Viewing a single comment thread. View all comments

Epcplayer t1_ivy9fxc wrote

I was going off just last week, when he was the NASA director… but yeah, Space Shuttle Columbia as well.

Columbia Accident Investigation Board

> It was the seventh known instance of a piece of foam, from this particular area of the external tank, breaking free during launch.
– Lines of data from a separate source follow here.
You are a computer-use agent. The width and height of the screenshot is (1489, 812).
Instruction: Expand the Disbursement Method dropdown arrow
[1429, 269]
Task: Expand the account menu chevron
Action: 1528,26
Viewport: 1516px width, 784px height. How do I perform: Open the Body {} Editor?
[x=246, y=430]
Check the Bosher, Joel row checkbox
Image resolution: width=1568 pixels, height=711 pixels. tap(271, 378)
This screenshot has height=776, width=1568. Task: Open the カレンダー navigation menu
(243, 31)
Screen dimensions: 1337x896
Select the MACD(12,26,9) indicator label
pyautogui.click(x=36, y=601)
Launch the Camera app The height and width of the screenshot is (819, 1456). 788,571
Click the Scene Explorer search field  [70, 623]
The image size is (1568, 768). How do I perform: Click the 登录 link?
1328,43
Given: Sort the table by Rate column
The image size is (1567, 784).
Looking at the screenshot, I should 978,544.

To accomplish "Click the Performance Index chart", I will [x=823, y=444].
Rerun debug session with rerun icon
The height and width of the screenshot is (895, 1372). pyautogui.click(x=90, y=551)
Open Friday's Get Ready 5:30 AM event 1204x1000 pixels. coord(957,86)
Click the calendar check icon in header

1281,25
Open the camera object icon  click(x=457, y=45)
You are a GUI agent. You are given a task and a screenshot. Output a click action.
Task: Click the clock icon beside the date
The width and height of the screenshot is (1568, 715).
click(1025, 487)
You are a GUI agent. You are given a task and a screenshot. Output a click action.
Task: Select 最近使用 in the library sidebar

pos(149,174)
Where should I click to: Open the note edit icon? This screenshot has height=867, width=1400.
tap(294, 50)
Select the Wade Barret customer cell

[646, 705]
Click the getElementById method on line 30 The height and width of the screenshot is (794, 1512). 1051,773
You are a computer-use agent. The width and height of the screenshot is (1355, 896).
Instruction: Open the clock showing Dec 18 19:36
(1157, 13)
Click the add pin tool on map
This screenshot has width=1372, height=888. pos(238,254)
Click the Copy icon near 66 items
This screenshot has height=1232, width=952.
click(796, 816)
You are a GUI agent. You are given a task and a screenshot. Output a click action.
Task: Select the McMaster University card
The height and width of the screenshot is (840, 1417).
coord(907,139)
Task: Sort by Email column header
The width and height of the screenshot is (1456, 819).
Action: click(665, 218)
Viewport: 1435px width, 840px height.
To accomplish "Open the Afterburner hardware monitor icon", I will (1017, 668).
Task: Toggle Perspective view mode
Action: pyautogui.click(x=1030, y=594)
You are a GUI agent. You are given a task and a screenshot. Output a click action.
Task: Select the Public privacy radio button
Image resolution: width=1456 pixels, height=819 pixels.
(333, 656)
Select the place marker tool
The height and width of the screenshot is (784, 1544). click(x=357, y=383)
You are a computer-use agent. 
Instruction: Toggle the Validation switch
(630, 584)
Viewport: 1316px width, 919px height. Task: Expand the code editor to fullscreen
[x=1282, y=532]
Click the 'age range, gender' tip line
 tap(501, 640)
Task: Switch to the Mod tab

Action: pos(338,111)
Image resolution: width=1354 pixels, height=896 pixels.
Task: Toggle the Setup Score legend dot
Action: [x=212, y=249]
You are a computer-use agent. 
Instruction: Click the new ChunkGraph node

> The problem of debris shedding from the external tank was well known and had caused shuttle damage on every prior shuttle flight. The damage was usually, but not always, minor. Over time, management gained confidence that it was an acceptable risk.

15

gaunt79 t1_ivycyaj wrote

Columbia University sociologist Diane Vaughan wrote The Challenger Launch Decision to illustrate the theory of "normalization of deviation", in which accepting small deviations from requirements leads to a slippery slope and eventually places a project in an extreme state of nonconformance. She added a section on Columbia in the second edition to show that NASA hadn't actually learned anything from earlier disasters.

12

fjzappa t1_ivym90j wrote

And the reason they used that particular foam was because "more environmentally friendly." Apparently not "astronaut friendly."

2

invaderzim257 t1_ivz31cx wrote

…is that relevant to why it came off of the shuttle? or is it just a point that people can hang on and direct criticism at?

2

fjzappa t1_iw0267j wrote

Yes it's relevant. The foam was a different composition than the original. Original composition foam did not flake off in flight. But it had some pretty strong solvents that were emitted to the air as it cured.

Sauce

> In July 2005, NASA reported that they changed the foam insulation a decade earlier, switching from a foam-blowing agent that used an environmentally damaging chlorofluorocarbon (CFC) to one using a more benign hydrofluorocarbon (HFC) blowing agent. The newer HFC-blown foam insulation is a significant change since it is reported to be more brittle than the originally specified insulation material.